--- Data shown ---
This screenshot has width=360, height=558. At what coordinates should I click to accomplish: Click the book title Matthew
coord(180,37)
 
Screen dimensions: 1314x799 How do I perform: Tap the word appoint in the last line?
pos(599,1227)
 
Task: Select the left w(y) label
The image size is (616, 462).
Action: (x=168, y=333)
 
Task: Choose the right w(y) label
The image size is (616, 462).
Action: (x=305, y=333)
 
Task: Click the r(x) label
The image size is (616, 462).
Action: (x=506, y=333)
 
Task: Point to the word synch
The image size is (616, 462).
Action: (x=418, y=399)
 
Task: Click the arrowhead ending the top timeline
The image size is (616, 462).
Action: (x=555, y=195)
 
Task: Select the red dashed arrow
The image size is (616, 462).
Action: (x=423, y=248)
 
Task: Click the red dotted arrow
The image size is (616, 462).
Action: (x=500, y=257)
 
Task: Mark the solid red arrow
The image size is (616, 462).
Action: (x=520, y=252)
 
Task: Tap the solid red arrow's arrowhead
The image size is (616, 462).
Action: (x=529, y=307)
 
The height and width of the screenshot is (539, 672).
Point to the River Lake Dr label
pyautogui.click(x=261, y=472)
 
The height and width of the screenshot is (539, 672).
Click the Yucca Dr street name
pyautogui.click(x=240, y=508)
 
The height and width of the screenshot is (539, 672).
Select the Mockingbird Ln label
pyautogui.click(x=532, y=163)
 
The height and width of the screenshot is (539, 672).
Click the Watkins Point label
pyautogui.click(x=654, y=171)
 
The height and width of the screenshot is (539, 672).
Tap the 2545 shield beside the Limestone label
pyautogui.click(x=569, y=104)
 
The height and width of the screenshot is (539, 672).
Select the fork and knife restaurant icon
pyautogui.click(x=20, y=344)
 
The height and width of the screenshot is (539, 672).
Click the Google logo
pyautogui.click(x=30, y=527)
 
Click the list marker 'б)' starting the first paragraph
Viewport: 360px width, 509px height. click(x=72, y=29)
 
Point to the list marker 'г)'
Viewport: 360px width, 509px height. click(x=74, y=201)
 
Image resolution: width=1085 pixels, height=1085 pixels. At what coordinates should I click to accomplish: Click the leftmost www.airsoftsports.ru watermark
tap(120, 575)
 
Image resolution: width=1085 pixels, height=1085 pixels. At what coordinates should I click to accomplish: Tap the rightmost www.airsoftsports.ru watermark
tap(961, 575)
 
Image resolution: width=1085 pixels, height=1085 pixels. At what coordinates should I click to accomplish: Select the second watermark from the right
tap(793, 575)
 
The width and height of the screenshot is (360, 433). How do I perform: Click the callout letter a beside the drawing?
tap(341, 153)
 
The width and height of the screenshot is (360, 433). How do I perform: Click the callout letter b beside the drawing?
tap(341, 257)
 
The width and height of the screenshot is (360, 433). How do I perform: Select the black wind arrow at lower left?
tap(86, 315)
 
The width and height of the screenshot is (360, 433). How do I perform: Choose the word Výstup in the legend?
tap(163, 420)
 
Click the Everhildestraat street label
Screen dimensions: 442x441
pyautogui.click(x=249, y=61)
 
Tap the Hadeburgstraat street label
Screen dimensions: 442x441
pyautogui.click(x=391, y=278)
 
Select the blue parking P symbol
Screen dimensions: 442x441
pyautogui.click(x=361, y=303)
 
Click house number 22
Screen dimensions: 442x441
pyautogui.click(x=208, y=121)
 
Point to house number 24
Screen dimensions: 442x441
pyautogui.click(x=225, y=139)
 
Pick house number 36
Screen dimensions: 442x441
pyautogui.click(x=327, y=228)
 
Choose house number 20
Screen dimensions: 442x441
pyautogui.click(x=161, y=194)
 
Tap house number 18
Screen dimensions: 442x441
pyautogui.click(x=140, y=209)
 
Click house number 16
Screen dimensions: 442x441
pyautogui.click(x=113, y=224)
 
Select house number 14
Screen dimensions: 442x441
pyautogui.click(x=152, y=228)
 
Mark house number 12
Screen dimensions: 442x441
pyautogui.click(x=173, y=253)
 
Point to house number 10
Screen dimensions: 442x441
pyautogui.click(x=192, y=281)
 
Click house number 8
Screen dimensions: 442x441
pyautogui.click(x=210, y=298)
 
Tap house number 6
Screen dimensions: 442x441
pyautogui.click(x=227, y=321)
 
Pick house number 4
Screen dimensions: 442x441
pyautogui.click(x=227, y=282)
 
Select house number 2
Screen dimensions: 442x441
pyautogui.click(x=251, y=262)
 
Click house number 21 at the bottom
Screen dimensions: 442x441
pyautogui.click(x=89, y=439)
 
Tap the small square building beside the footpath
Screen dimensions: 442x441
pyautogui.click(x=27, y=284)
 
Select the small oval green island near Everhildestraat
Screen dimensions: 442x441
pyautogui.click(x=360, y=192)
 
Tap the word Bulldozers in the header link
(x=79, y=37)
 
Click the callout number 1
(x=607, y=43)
---
§ **Instructions to follow**
Increase every number in the coordinate answers by 37, and write out everything from the start of the data down to the line containing "pos(599,1227)", both ends included, with all other text left unchanged.

§ **Task solution**
This screenshot has width=360, height=558. At what coordinates should I click to accomplish: Click the book title Matthew
coord(217,74)
 
Screen dimensions: 1314x799 How do I perform: Tap the word appoint in the last line?
pos(636,1264)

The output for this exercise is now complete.